若者たちの狂気によって生まれたブラック・メタルの軌跡

#ジョナス・アカーランド#ロード・オブ・カオス

ジョナス・アカーランド

彼らを恐ろしいモンスターではなく、普通の若者として描きたかった

『ロード・オブ・カオス』
2021年3月26日より全国順次公開
(C)2018 Fox Vice Films Holdings, LLC and VICE Media LLC

19歳のギタリスト・ユーロニモスは、ボーカルのデッドたちとともに“真のブラック・メタル”を追求するバンド「メイヘム」の活動に熱中していた。ライヴ中に自身の身体を切り付けるなど、過激なパフォーマンスは熱狂的なファンを生む。さらにユーロニモスは“誰が一番邪悪か”を競い合う集団「インナーサークル」を結成。メンバーのヴァーグが起こした教会放火を機に、彼らの過激さは増し、誰もとめることができない狂乱に陥っていく。

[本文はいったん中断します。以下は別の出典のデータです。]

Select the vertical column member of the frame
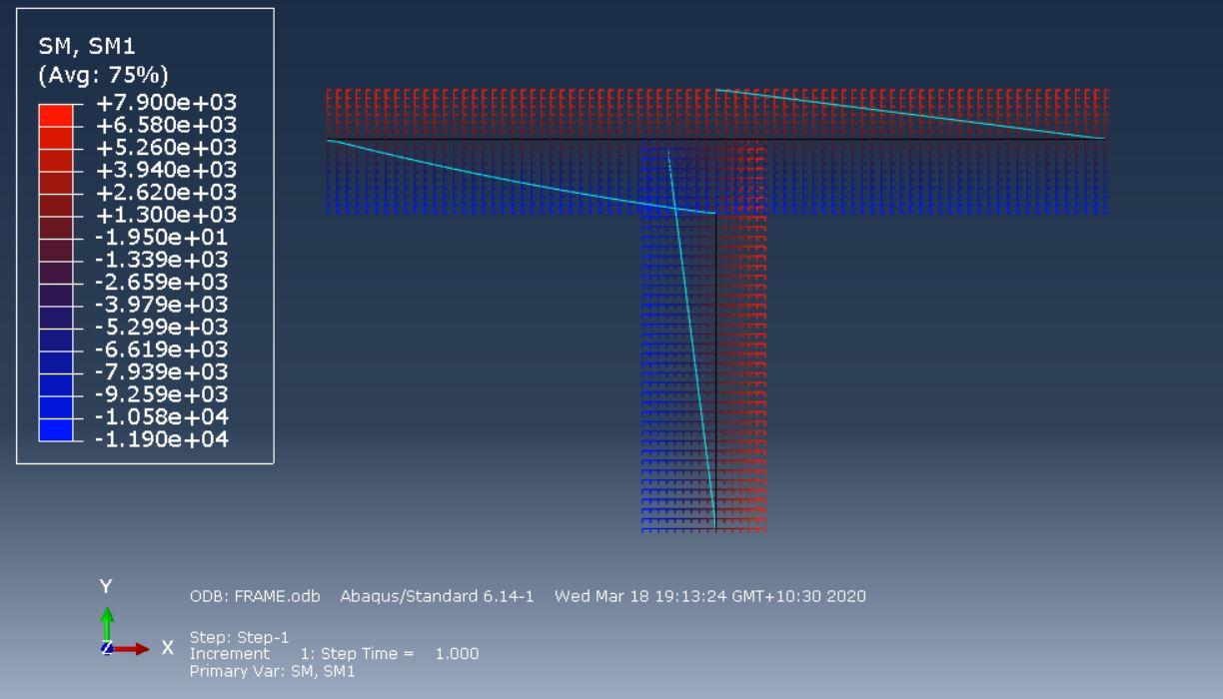(715, 379)
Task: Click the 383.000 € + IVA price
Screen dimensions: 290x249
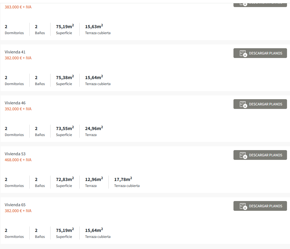Action: point(18,7)
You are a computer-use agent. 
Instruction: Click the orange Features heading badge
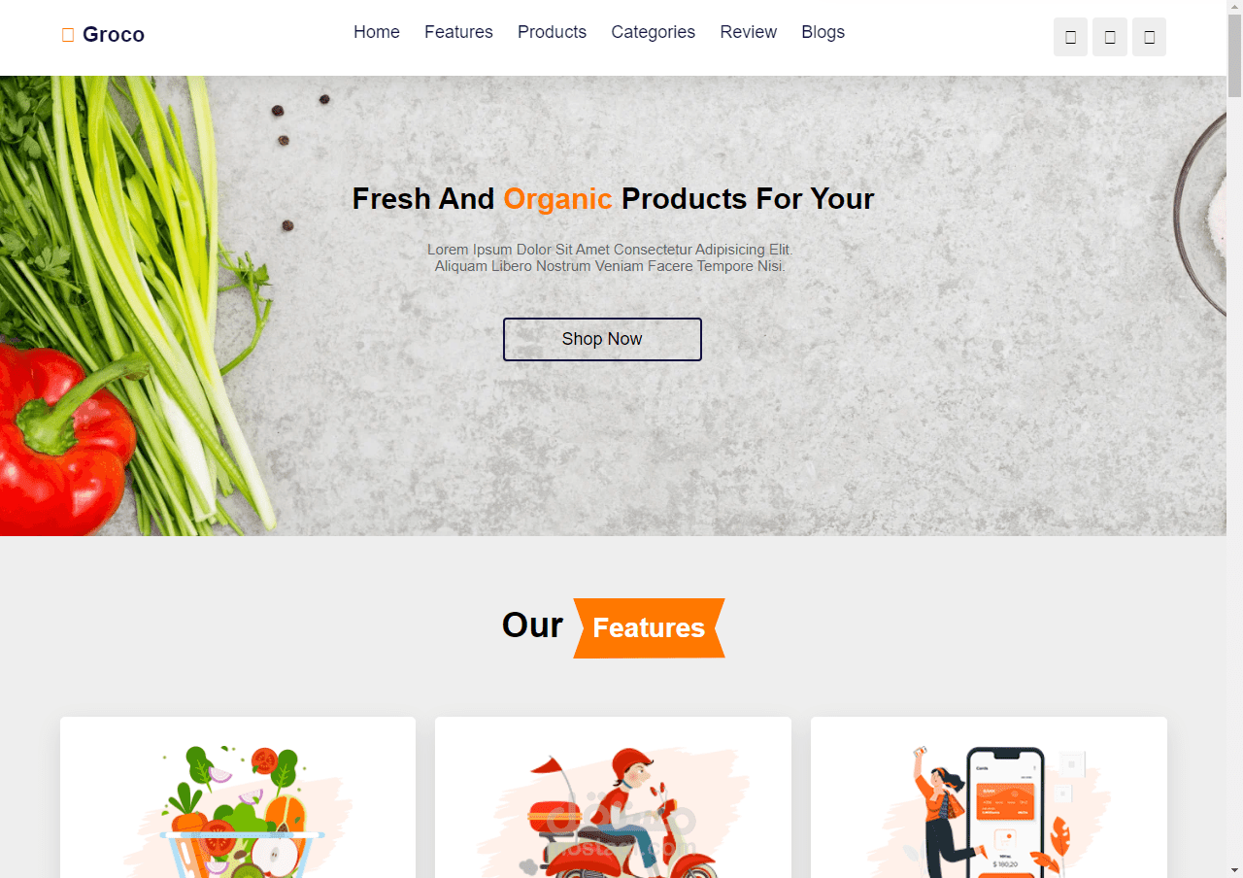(x=649, y=627)
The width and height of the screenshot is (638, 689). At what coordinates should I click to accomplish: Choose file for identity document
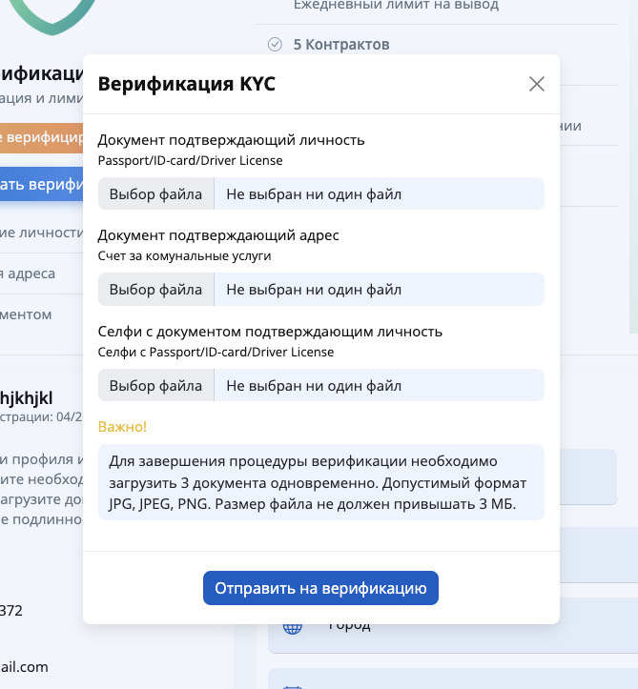click(155, 194)
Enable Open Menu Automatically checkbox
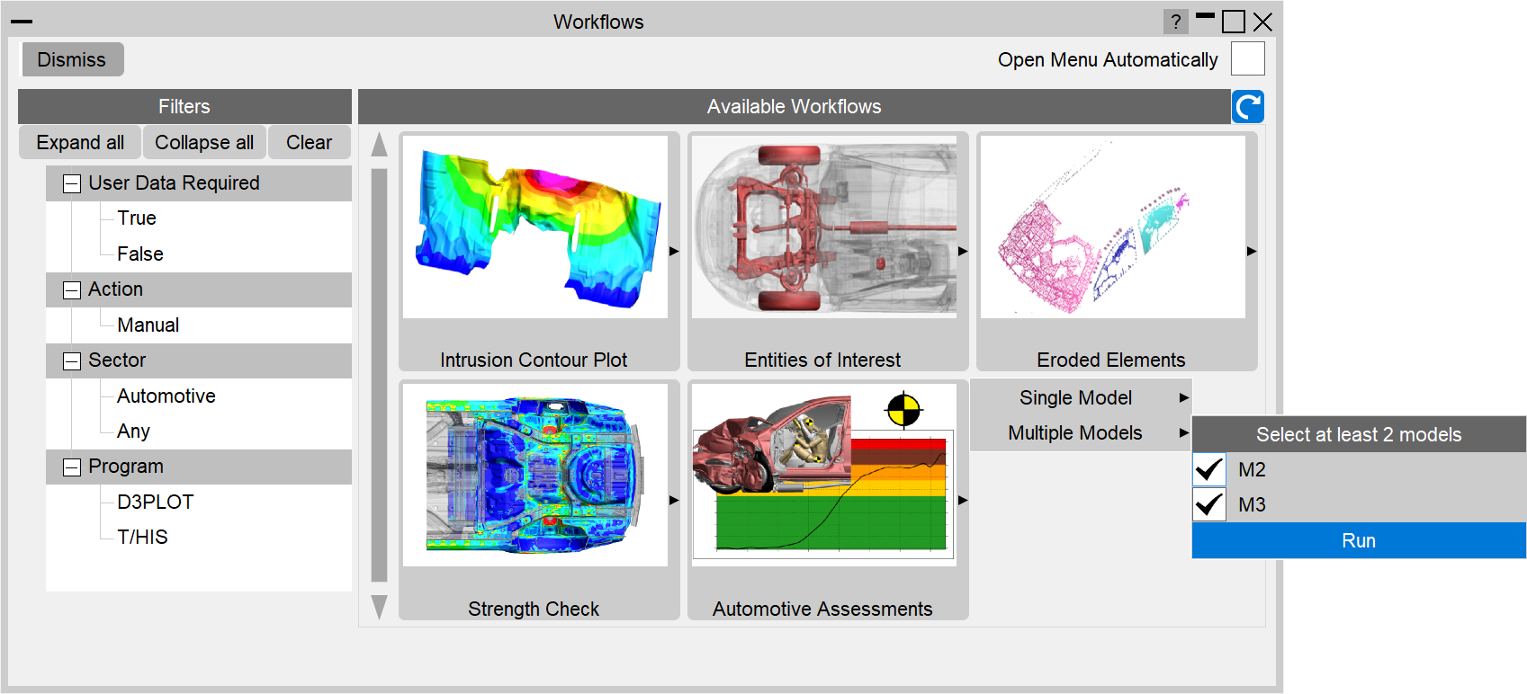Viewport: 1527px width, 694px height. coord(1247,59)
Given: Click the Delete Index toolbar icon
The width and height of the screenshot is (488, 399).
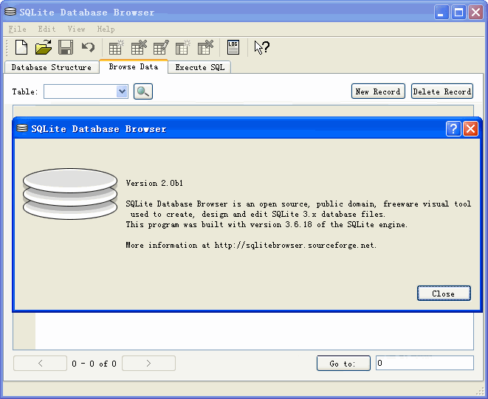Looking at the screenshot, I should click(x=205, y=48).
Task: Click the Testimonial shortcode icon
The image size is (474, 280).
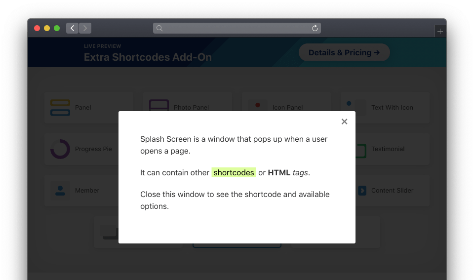Action: tap(361, 151)
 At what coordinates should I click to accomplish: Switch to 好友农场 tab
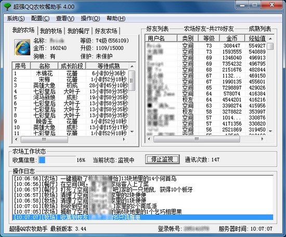pos(106,31)
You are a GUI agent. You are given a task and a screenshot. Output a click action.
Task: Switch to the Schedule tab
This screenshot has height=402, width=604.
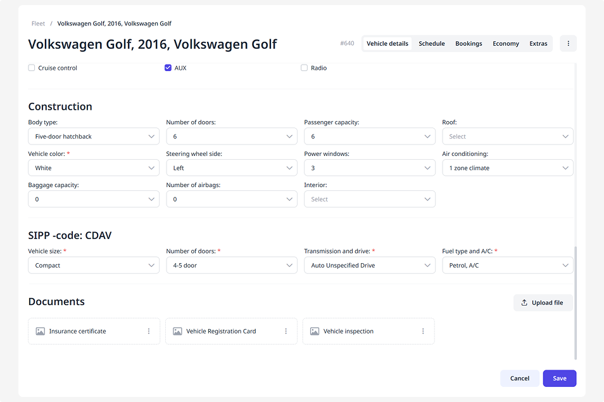tap(431, 44)
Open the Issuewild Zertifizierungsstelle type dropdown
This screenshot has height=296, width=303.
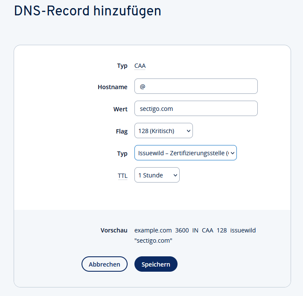pos(186,153)
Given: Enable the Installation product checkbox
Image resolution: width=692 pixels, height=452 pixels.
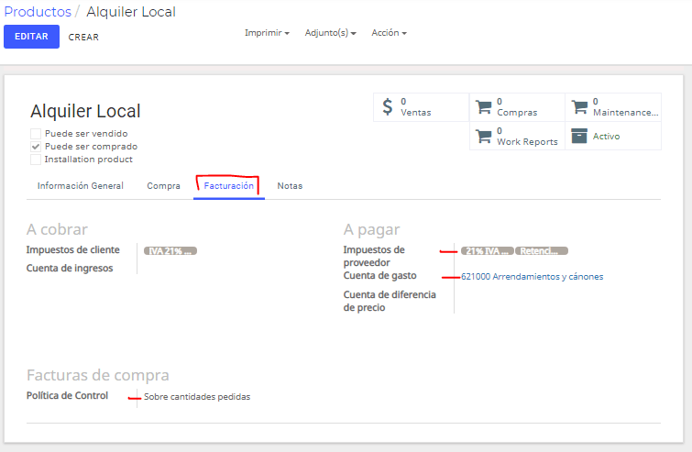Looking at the screenshot, I should [36, 160].
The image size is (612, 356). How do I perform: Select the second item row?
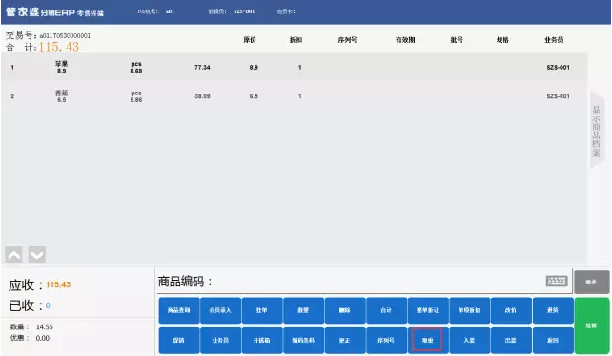(x=295, y=96)
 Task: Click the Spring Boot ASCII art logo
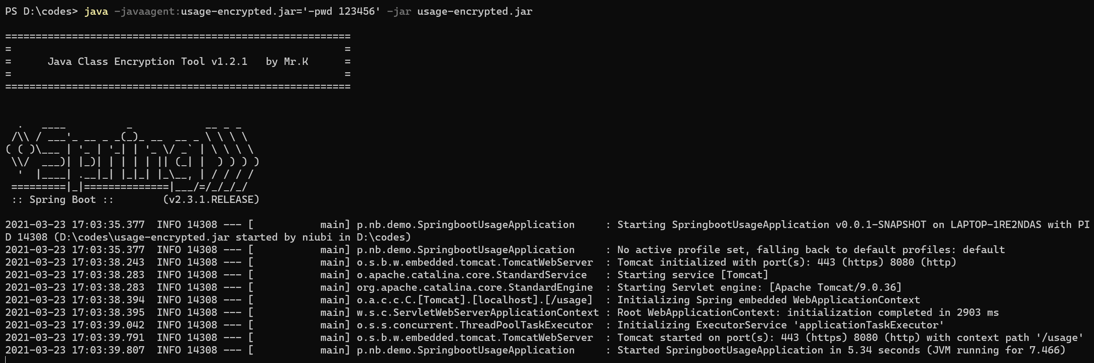(x=132, y=157)
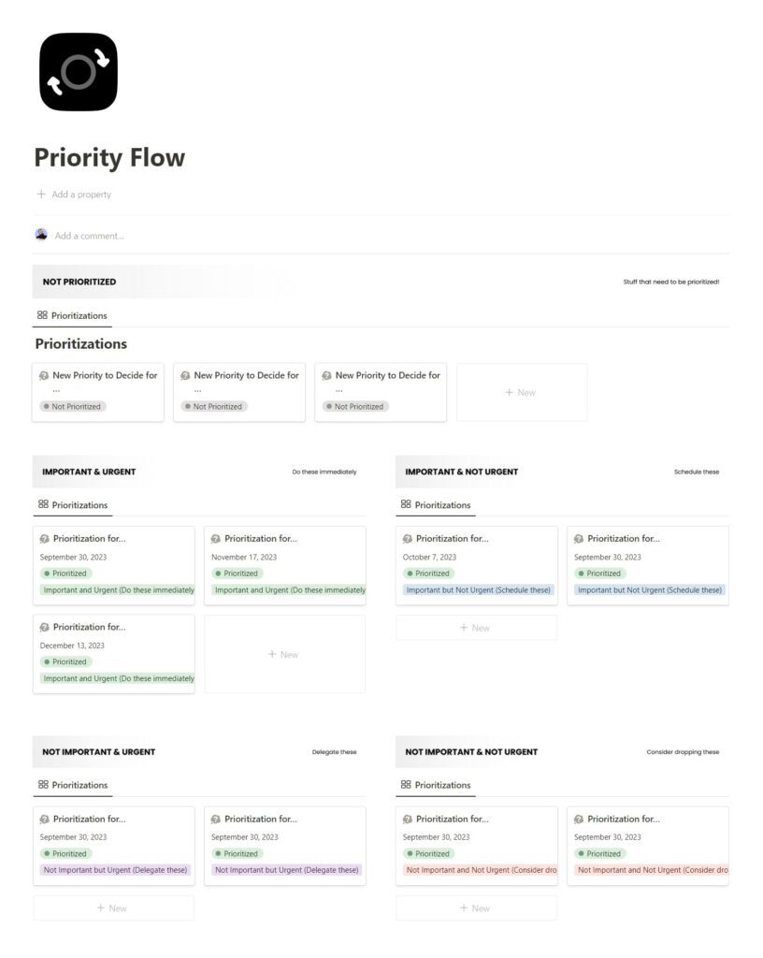Click + New in the Important & Urgent gallery
763x958 pixels.
[284, 654]
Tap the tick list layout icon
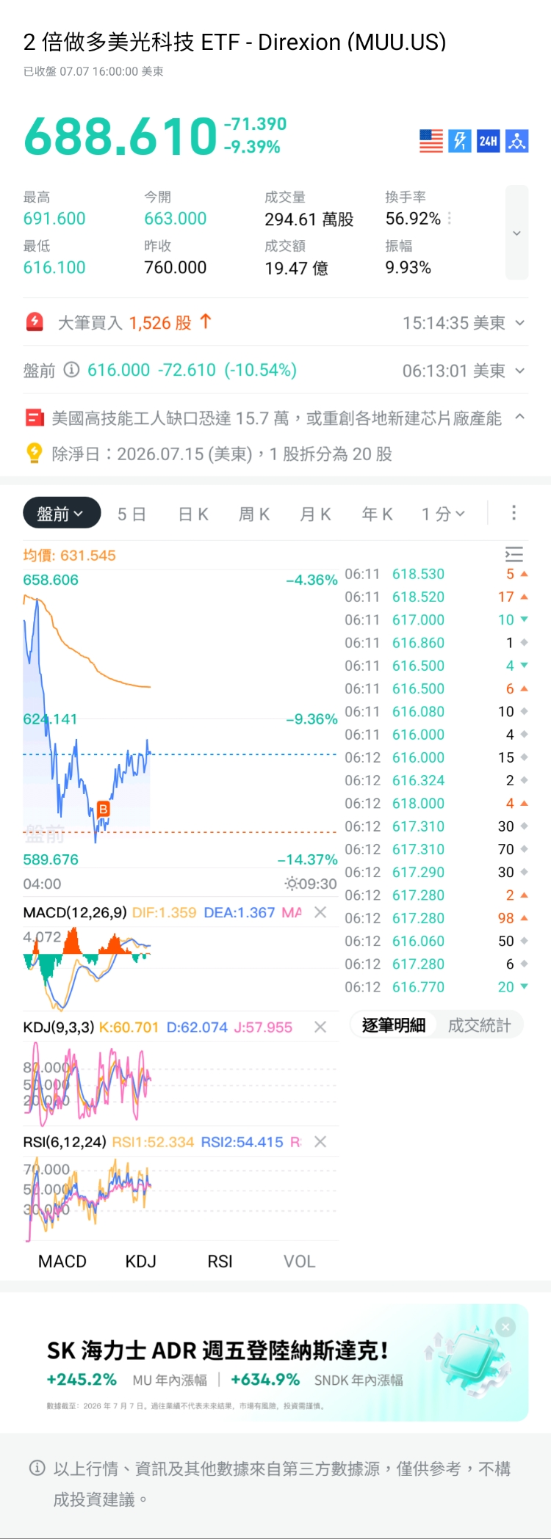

サタニズム(悪魔崇拝主義)を標榜し、過激なライヴパフォーマンスとコープスペイント(死化粧)で世界のメタル・シーンを席捲した実在のバンド「メイヘム」。ノンフィクション「ブラック・メタルの血塗られた歴史」を原作に、邪悪で切なく、痛々しい若者たちの青春を鮮烈に描いた『ロード・オブ・カオス』は、世界をリードした音楽と、いまだ解明されていない事件にも迫っている。自身もブラック・メタル・バンドのドラマーとして活躍し、ミュージック・ビデオ監督を経て映画デビューしたジョナス・アカーランド監督にお話を伺った。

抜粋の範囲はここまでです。